SOURCE MATERIAL>

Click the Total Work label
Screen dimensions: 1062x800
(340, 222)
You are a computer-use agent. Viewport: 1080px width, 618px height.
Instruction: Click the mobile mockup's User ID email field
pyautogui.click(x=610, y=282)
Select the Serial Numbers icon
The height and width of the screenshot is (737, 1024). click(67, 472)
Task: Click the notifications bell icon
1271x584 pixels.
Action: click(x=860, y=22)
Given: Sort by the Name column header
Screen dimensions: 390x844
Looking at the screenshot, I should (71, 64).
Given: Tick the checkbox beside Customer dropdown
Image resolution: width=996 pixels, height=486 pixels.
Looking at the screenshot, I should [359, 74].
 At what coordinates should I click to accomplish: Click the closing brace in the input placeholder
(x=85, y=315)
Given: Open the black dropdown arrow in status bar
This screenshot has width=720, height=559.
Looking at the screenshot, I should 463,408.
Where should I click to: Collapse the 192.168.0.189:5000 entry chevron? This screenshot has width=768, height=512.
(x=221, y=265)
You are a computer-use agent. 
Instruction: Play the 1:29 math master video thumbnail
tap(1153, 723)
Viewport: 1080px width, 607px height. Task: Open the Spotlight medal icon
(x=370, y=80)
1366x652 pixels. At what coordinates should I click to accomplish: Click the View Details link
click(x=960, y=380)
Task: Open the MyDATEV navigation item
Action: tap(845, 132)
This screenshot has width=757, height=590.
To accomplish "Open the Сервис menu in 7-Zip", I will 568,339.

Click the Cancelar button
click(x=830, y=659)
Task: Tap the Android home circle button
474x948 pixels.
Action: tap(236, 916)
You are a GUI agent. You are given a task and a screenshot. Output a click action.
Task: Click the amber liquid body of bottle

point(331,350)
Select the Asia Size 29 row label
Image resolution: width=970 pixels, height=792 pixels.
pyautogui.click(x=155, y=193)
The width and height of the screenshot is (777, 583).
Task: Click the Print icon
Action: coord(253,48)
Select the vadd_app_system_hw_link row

TASK DIRECTIONS> Every line in the data above that includes the word "agent" should be copied.

OUTPUT OF THE EXERCISE>
You are a computer-use agent. Viewport: 1080px width, 618px height.
You are a computer-use agent. 
You are a GUI agent. You are given a task and a screenshot. Output a click action.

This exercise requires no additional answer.